What will be the first Christian nationalist remake of The Birth of A Nation to be shown in Trump’s new Ballroom? Perhaps it will show how the risk posed by people of color immigrating has been stopped by Trump’s brand of fascism. The Trump Ballroom has been described as being outfitted like a bunker and having attributes of Ancient Greek architecture. The associations with Hitler’s bunker, I suppose, are purely accidental but they are nevertheless evocative. As I have written elsewhere in connection to my film Foreclosure, The Birth of a Nation contains a representation of the white sheet of the Klan implicitly analogous to the white screen of cinema and advocating that cinema can play a defining role in the construction of an ideology of race.

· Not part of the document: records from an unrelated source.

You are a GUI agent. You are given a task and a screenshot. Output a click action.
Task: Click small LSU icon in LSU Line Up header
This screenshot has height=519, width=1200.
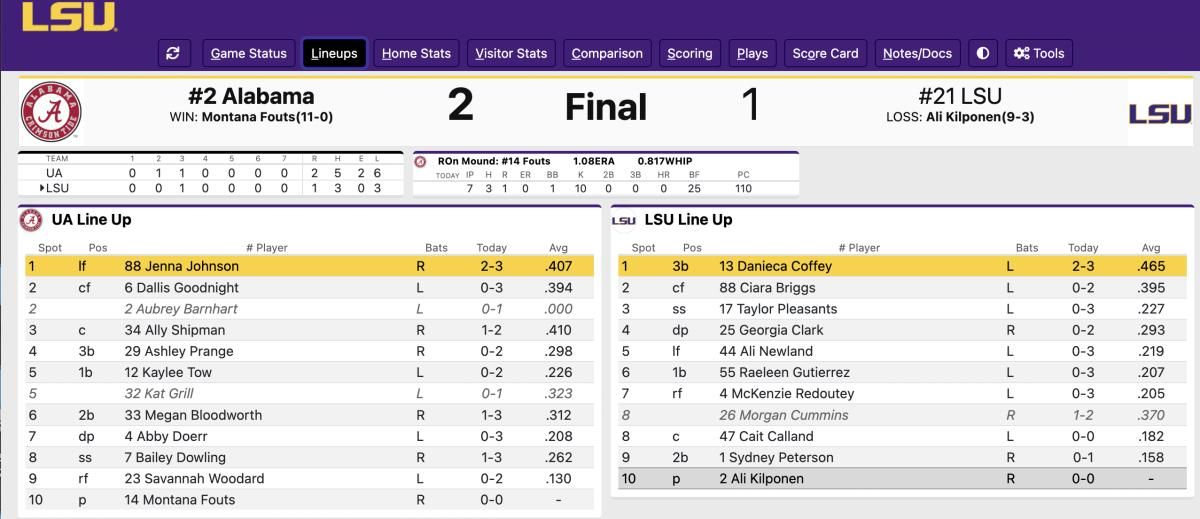click(624, 220)
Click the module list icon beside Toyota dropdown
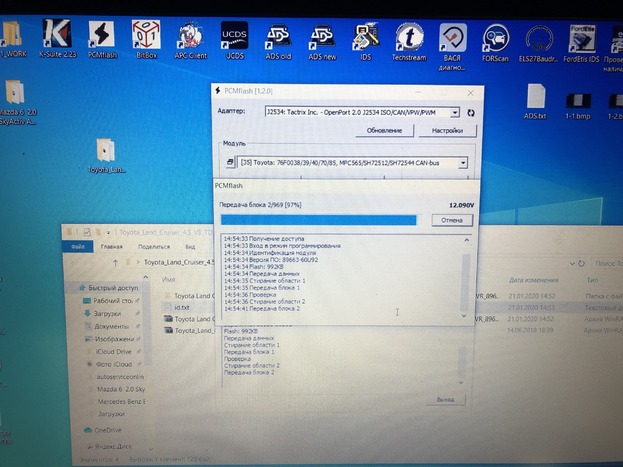The height and width of the screenshot is (467, 623). pos(230,162)
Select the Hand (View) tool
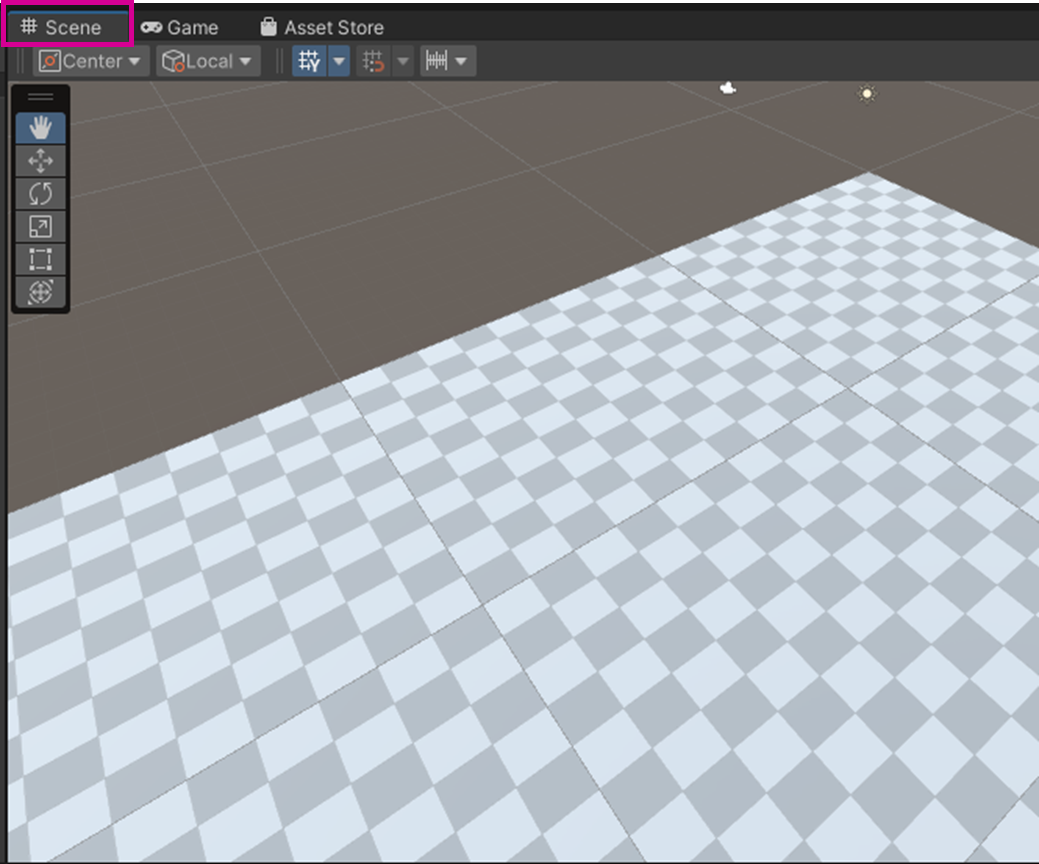 tap(40, 128)
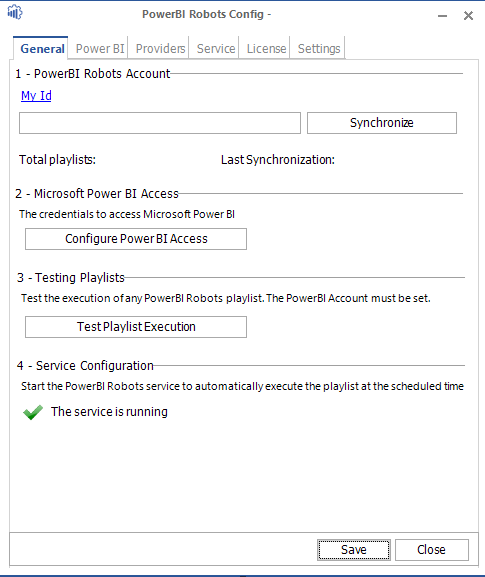Screen dimensions: 485x577
Task: Minimize the PowerBI Robots Config window
Action: click(442, 16)
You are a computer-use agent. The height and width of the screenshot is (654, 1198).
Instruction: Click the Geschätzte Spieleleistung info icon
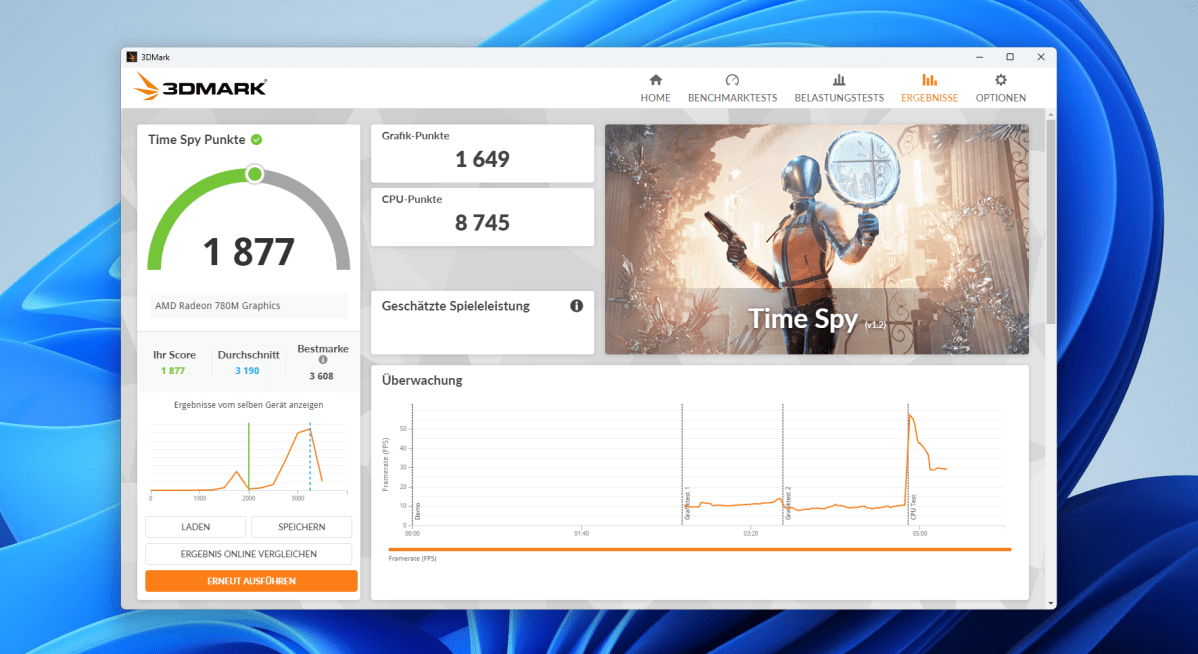pos(576,307)
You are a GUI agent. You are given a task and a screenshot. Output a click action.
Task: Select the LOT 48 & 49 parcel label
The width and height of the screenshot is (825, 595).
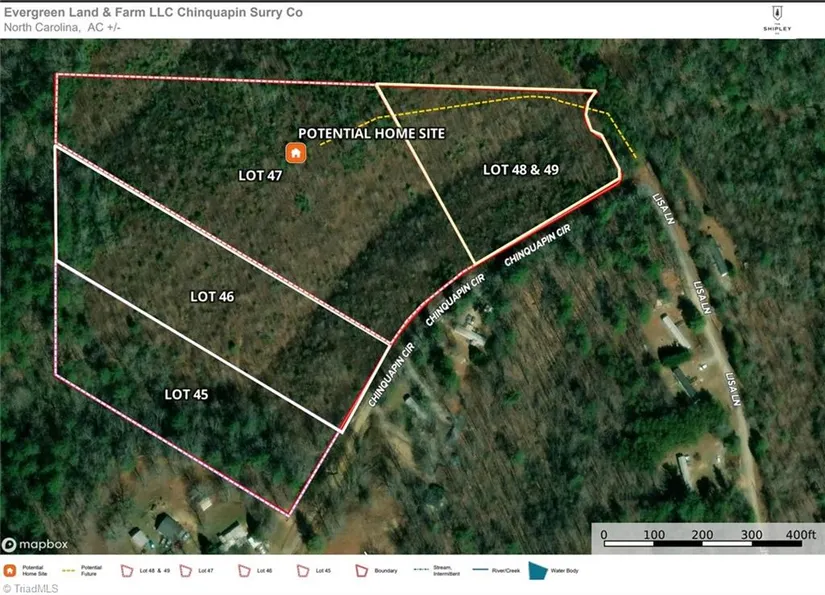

This is not to blame the technology of AI anymore than to blame cinema itself for how it is used. I think Bernard Stiegler (1952-2020) was making an important point when he borrowed the Greek term pharmakon from the use Socrates makes of it in Plato’s Phaedrus to describe writing. Therein Socrates retorts to the enthusiasm evinced by his young companion for writing by referring to it as a pharmakon, meaning thereby that it can be either a medicine — an aid to memory — or a poison — destroying memory. Stiegler takes pharmakon more widely to apply to the contrasting ways technology can be used. AI can be seen as having this same contradictory set of possibilities. However only a multipolar effort to turn it away from the role of poison that it otherwise will have in the hands of the vanishingly small oligarchy that now determines its use will succeed. For this, both as film viewers and makers, we can take inspiration from Nyampeta’s work, for example from Sometimes It Was Beautiful (2018) and find new ways of translating into contemporary practices Sembene’s education du soir, with its echos of the role of Greek tragedy in regard to the democracy of Athens. More data will not do it. The work of the Slovenian writer and critical theorist Alenka Zupančič has made clear in her book Disavowal (2024) that knowledge in the form of information can be perversely disavowed, acknowledged cynically and used paradoxically as a strategy against doing anything. What is needed is not just the right information but works of art, including cinema, and audiences brought together as they pass through a field of aesthetics and through Leaves of Grass.